** start of Text block **
Conversation 4: Information Overload Request

Purpose: Test agent's ability to provide digestible information

What to check:

  • ✅ Does agent break down information into digestible chunks?
  • ✅ Does agent prioritize most important information?
  • ✅ Can agent clarify specific points when asked?
  • ❌ Does agent dump too much information at once?
  • ❌ Does agent get confused when asked to clarify?

Expected behavior:

  • Agent should provide structured, prioritized information
  • Agent should be able to clarify specific points
  • Agent should avoid overwhelming the user

Conversation 5: Topic Change

Purpose: Test agent's ability to adapt to changing user intent

What to check:

  • ✅ Does agent smoothly transition from adoption to donation?
  • ✅ Does agent acknowledge the change in intent?
  • ✅ Does agent provide relevant information for new topic?
  • ❌ Does agent get confused or stuck?
  • ❌ Does agent continue talking about old topic?

Expected behavior:

  • Agent should acknowledge the change
  • Agent should smoothly transition to new topic
  • Agent should provide relevant information for new intent

Conversation 6: Fully Funded Case

Purpose: Test handling of completed/fully-funded cases

What to check:

  • ✅ Does agent acknowledge case is fully funded?
  • ✅ Does agent explain that additional donations still help?
  • ✅ Does agent suggest other ways to help?
  • ❌ Does agent discourage donations unnecessarily?
  • ❌ Does agent not mention the case is fully funded?

Expected behavior:

  • Agent should acknowledge funding status
  • Agent should explain that additional support still helps
  • Agent should offer alternative ways to help

Conversation 7: Minimal Responses

Purpose: Test agent's ability to handle very short user messages

What to check:

  • ✅ Does agent understand intent from minimal responses?
  • ✅ Does agent still progress conversation?
  • ✅ Does agent ask clarifying questions when needed?
  • ❌ Does agent get stuck on short responses?
** end of Text block **
Exercise description » List the title of every conversation described in the agent test plan above, including its number.
** start of Listed records **
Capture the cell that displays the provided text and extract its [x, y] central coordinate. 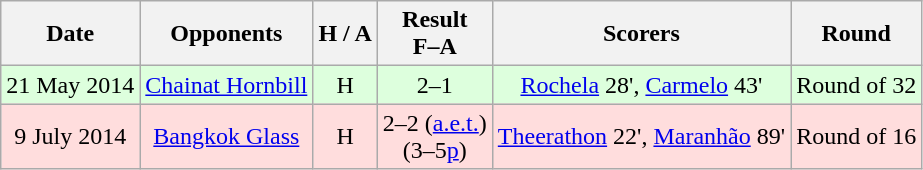
Opponents [226, 34]
Scorers [641, 34]
Bangkok Glass [226, 136]
H / A [345, 34]
ResultF–A [434, 34]
Round [856, 34]
2–1 [434, 85]
Round of 16 [856, 136]
Chainat Hornbill [226, 85]
9 July 2014 [70, 136]
2–2 (a.e.t.)(3–5p) [434, 136]
Rochela 28', Carmelo 43' [641, 85]
Theerathon 22', Maranhão 89' [641, 136]
Round of 32 [856, 85]
21 May 2014 [70, 85]
Date [70, 34]
For the text-containing cell, return its midpoint in (X, Y) coordinate format. 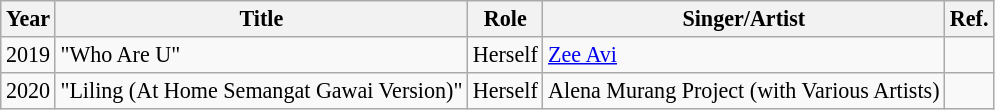
Role (506, 18)
"Who Are U" (261, 54)
Title (261, 18)
Singer/Artist (744, 18)
2019 (28, 54)
Alena Murang Project (with Various Artists) (744, 90)
2020 (28, 90)
Zee Avi (744, 54)
"Liling (At Home Semangat Gawai Version)" (261, 90)
Ref. (970, 18)
Year (28, 18)
From the cell containing the given text, extract its center point as (X, Y) coordinate. 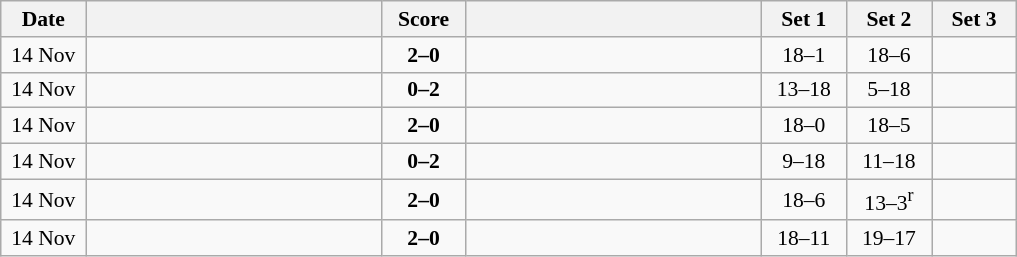
Date (44, 19)
5–18 (888, 90)
13–18 (804, 90)
11–18 (888, 162)
18–5 (888, 126)
18–1 (804, 55)
18–11 (804, 239)
18–0 (804, 126)
Set 3 (974, 19)
Set 2 (888, 19)
Set 1 (804, 19)
Score (424, 19)
19–17 (888, 239)
13–3r (888, 200)
9–18 (804, 162)
Find where the given text appears and provide that cell's center as [x, y] coordinate. 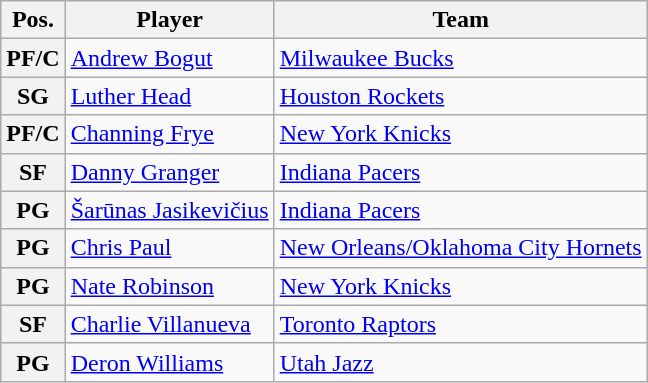
New Orleans/Oklahoma City Hornets [460, 248]
Channing Frye [170, 134]
Milwaukee Bucks [460, 58]
Team [460, 20]
Deron Williams [170, 362]
Chris Paul [170, 248]
Charlie Villanueva [170, 324]
Danny Granger [170, 172]
Luther Head [170, 96]
Šarūnas Jasikevičius [170, 210]
Houston Rockets [460, 96]
SG [33, 96]
Nate Robinson [170, 286]
Player [170, 20]
Toronto Raptors [460, 324]
Utah Jazz [460, 362]
Pos. [33, 20]
Andrew Bogut [170, 58]
Detect which cell encompasses the target text, then output its [X, Y] center coordinate. 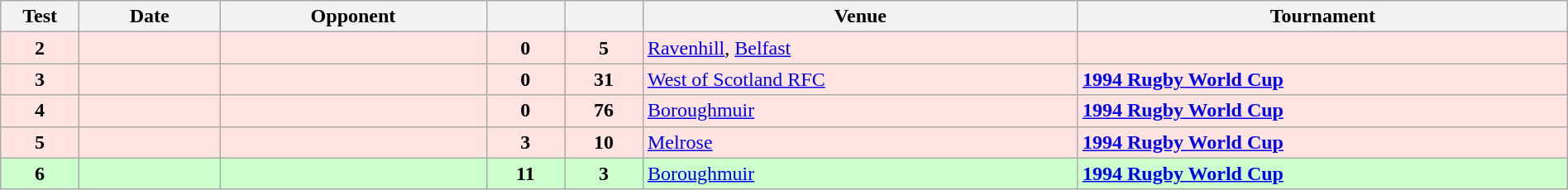
Melrose [860, 142]
76 [604, 111]
31 [604, 79]
10 [604, 142]
West of Scotland RFC [860, 79]
11 [526, 174]
Test [40, 17]
Date [149, 17]
Venue [860, 17]
2 [40, 48]
Tournament [1322, 17]
Ravenhill, Belfast [860, 48]
Opponent [353, 17]
4 [40, 111]
6 [40, 174]
Provide the [X, Y] coordinate of the cell's center where the given text is located.  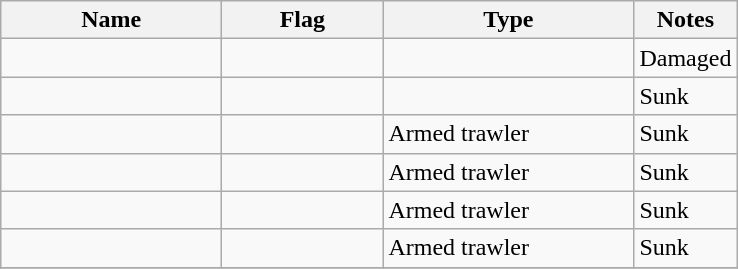
Flag [302, 20]
Notes [686, 20]
Type [508, 20]
Name [112, 20]
Damaged [686, 58]
Return the (x, y) coordinate for the center point of the cell that contains the specified text.  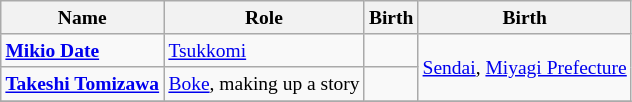
Boke, making up a story (264, 84)
Takeshi Tomizawa (82, 84)
Sendai, Miyagi Prefecture (524, 68)
Role (264, 18)
Tsukkomi (264, 50)
Name (82, 18)
Mikio Date (82, 50)
For the text-containing cell, return its midpoint in [X, Y] coordinate format. 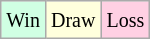
Draw [72, 20]
Loss [126, 20]
Win [24, 20]
From the cell containing the given text, extract its center point as [x, y] coordinate. 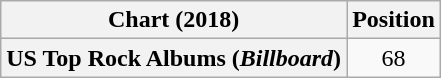
US Top Rock Albums (Billboard) [174, 58]
68 [394, 58]
Position [394, 20]
Chart (2018) [174, 20]
Search for the cell housing the specified text and yield its [x, y] center coordinate. 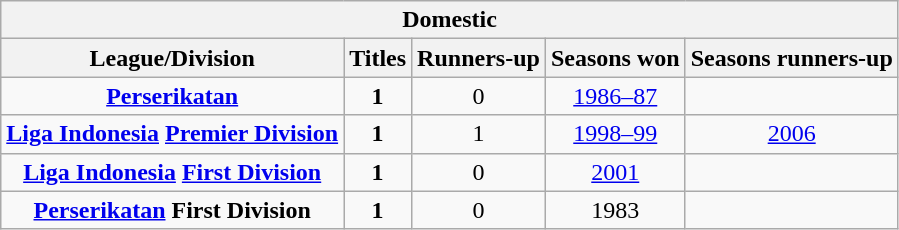
Seasons won [615, 58]
1998–99 [615, 134]
Seasons runners-up [792, 58]
Titles [378, 58]
Perserikatan [172, 96]
Domestic [450, 20]
1986–87 [615, 96]
Liga Indonesia Premier Division [172, 134]
Perserikatan First Division [172, 210]
1983 [615, 210]
League/Division [172, 58]
2001 [615, 172]
Runners-up [479, 58]
2006 [792, 134]
Liga Indonesia First Division [172, 172]
Return the (X, Y) coordinate for the center point of the cell that contains the specified text.  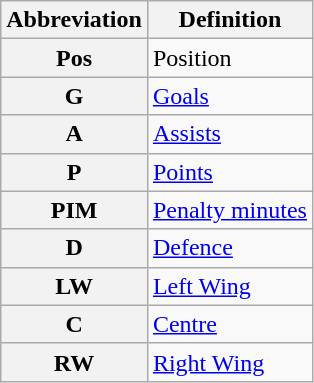
RW (74, 362)
LW (74, 286)
Centre (230, 324)
Assists (230, 134)
Abbreviation (74, 20)
Definition (230, 20)
C (74, 324)
A (74, 134)
Goals (230, 96)
Right Wing (230, 362)
Pos (74, 58)
D (74, 248)
G (74, 96)
PIM (74, 210)
Left Wing (230, 286)
Points (230, 172)
P (74, 172)
Position (230, 58)
Penalty minutes (230, 210)
Defence (230, 248)
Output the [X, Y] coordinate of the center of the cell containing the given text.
** end of Listed records **
Answer to this exercise »
Conversation 4: Information Overload Request
Conversation 5: Topic Change
Conversation 6: Fully Funded Case
Conversation 7: Minimal Responses